### Page excerpt:
---+---
• frank
    16k
    Just a fact! :rofl: You know nothing about me. As I thought; you can't come up with the goods. It's a little sad that you feel a need to resort to such tactics, Frank. what are you trying to defend?Janus

    If you read a little about Chalmers' p-zombie argument it will become clear to you why your objections are irrelevant.

    I have no interest in explaining it to you just to have you repeat your nonsense.
  • Janus
    16.5k
    If you read a little about Chalmers' p-zombie argument it will become clear to you why your objections are irrelevant.

    I have no interest in explaining it to you just to have you repeat your nonsense.
    frank

    When someone has enough interest to make a comment they claim they don't have enough interest to explain; I smell something distinctly rotten.
  • InPitzotl
    880
    A computer can't tell you it's conscious?frank
    I'm a bit lost. This is what a zombie is according to Chalmers:
    A zombie is physically identical to a normal human being, but completely lacks conscious experience. — Chalmers
    http://consc.net/zombies-on-the-web/

    ...that doesn't sound like a computer. So what's the objection here?
  • frank
    16k


    That was a reply to Janus, who found it impossible to conceive of an entity that tells you it's conscious when it isn't.
  • Marchesk
    4.6k
    Not if a mechanical device is forbidden from using the word. If a thermostat doesn't feel warmth, then neither do I. I admit to pain being a rare one, with few devices having sensors to provide it.noAxioms

    Is the thermostat biologically equivalent to you? But this isn't about what words you can and can't use if you subscribe to this or that. It's about the fact that you do feel warmth. Whether you want to grant or deny that to thermostats is a different matter. I tend to think they're incapable of feeling warmth, although I wouldn't rule some form of panpsychism completely out.
---+---
[Collected data entries]

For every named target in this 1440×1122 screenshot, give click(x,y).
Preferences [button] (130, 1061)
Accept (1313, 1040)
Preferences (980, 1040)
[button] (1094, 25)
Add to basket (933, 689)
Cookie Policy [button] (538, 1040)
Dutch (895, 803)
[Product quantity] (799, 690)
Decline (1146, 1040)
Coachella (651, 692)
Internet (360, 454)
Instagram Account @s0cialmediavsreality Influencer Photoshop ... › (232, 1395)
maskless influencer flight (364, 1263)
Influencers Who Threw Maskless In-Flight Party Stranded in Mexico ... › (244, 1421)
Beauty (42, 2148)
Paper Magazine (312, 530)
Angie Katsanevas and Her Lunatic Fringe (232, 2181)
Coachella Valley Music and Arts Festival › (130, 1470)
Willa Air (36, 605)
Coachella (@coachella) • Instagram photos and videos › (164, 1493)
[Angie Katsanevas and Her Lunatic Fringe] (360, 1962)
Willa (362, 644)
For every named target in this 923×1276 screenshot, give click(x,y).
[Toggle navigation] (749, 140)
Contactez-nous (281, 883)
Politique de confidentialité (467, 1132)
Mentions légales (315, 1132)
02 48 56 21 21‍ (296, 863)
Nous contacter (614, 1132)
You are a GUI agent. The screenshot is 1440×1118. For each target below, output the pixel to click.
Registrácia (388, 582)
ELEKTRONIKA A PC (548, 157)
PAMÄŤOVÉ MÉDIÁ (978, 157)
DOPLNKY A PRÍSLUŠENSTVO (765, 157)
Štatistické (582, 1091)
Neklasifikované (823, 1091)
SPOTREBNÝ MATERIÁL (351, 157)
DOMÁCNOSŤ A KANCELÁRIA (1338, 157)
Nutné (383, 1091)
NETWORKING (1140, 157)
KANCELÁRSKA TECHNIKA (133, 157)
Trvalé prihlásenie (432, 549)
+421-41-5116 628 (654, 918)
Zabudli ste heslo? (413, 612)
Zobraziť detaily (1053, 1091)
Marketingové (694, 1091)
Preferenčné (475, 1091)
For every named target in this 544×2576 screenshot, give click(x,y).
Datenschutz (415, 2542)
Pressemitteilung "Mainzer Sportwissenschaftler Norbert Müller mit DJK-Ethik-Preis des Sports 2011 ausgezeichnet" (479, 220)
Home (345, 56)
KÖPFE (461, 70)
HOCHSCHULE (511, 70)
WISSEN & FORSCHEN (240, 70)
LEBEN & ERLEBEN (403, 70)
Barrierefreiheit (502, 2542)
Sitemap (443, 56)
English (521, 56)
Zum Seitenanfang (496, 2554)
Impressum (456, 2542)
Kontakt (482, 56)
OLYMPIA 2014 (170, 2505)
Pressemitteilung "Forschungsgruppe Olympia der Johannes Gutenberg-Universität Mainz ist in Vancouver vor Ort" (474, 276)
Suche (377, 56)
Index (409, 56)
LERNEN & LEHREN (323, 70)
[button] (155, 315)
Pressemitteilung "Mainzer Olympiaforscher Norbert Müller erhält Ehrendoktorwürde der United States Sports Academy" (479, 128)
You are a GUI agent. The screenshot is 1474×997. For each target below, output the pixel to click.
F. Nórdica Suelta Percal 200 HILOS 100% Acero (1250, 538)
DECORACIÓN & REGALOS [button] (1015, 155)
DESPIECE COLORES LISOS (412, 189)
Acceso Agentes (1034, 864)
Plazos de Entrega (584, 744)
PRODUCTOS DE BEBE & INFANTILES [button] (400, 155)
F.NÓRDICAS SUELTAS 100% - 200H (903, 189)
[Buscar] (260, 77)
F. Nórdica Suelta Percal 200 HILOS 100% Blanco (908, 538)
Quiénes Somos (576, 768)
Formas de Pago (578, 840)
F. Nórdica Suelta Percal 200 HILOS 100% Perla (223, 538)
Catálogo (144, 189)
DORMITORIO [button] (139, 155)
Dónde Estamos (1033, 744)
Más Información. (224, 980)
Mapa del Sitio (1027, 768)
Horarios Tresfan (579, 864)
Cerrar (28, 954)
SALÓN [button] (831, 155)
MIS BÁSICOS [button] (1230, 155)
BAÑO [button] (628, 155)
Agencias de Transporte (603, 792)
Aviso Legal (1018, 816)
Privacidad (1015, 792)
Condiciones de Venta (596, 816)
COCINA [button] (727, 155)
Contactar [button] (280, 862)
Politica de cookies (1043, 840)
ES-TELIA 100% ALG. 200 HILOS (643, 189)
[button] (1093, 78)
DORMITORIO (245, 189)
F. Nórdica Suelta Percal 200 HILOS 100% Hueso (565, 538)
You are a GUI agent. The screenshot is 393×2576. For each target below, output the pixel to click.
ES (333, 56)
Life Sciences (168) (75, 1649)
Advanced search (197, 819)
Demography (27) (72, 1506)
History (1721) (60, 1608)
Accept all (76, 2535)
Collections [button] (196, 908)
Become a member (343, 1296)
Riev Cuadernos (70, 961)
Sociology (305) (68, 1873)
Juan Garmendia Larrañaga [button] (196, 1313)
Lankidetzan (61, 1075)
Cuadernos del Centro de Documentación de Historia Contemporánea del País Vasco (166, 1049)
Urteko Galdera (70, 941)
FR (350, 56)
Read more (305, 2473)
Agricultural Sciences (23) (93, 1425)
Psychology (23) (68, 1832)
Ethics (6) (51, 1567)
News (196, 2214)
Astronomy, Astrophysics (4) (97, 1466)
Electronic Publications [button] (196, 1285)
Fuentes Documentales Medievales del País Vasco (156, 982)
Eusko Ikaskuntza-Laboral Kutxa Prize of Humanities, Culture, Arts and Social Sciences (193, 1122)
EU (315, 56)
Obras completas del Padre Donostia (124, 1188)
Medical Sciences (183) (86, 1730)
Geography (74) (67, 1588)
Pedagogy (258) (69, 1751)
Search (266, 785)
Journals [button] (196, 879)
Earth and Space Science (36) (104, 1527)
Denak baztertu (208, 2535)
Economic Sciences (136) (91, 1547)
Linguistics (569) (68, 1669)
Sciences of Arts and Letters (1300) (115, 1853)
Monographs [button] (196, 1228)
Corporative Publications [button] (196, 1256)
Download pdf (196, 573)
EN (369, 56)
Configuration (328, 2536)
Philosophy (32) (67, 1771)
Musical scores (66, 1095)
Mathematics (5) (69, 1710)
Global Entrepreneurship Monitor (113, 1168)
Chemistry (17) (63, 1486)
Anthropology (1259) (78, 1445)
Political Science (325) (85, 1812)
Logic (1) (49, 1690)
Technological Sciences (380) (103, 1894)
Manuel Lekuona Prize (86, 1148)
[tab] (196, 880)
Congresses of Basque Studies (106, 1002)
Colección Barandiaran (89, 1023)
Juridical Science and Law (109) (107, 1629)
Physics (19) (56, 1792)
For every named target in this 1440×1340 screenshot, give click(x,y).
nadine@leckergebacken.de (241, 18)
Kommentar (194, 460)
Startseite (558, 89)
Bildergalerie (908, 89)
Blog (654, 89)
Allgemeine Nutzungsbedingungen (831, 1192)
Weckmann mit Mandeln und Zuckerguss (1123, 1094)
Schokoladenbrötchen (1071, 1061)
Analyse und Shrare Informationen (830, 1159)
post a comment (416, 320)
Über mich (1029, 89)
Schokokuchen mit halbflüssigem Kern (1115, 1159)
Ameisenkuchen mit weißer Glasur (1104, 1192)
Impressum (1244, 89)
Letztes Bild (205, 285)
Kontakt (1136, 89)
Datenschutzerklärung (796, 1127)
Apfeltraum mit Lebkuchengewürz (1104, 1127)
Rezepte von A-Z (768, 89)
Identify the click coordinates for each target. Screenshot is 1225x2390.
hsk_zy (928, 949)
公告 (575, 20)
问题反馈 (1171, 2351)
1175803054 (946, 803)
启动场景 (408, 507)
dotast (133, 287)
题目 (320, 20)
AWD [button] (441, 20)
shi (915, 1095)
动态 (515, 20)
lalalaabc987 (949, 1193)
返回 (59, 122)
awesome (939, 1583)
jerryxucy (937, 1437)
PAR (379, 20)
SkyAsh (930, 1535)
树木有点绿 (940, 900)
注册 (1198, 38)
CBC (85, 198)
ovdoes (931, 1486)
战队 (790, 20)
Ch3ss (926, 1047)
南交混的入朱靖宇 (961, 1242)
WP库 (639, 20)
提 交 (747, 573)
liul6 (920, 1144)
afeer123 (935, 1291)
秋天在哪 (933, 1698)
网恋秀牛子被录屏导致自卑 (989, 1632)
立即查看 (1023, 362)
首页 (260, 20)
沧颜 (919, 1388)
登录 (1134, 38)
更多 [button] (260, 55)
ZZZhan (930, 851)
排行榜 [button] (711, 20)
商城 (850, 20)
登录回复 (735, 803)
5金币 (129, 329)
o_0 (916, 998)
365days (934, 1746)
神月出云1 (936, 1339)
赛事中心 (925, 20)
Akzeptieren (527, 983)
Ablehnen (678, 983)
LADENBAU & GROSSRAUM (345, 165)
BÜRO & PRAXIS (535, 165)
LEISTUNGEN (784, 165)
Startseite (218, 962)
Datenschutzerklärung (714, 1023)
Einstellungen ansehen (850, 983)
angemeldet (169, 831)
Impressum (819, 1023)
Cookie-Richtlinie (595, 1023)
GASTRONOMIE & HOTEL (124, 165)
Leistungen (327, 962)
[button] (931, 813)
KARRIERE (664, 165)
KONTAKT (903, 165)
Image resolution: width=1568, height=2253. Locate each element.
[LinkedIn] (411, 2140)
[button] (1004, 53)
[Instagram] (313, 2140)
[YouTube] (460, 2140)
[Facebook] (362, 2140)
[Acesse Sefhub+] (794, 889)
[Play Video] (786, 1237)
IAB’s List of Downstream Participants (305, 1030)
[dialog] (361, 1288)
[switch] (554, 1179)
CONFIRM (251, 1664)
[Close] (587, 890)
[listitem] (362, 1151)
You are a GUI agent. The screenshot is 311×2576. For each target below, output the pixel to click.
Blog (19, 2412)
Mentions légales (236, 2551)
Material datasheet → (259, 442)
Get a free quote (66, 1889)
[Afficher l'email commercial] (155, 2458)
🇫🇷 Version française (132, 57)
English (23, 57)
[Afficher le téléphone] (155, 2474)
---+---
### Requirement A:
List the usernames that head the posts in the forum thread, giving each name once.
### Requirement B:
Condense the paragraph of the forum thread that begins "Is the thermostat biologically equivalent to you?" into a short bulleted list that keeps its main points.
### Requirement C:
According to the Chalmers definition quoted in the forum thread, what is a zombie physically identical to, and what does it completely lack?
None of the rows above is needed for the work that comes next.

### Task result A:
frank, Janus, InPitzotl, Marchesk

### Task result B:
- Asks whether the thermostat is biologically equivalent to the person it is being compared with.
- Says the issue is not which words one may or may not use under a given view.
- Says the point is that the person does feel warmth; whether thermostats also do is a separate matter.
- States a leaning toward thinking thermostats cannot feel warmth, while not entirely ruling out some form of panpsychism.

### Task result C:
A zombie is physically identical to a normal human being but completely lacks conscious experience.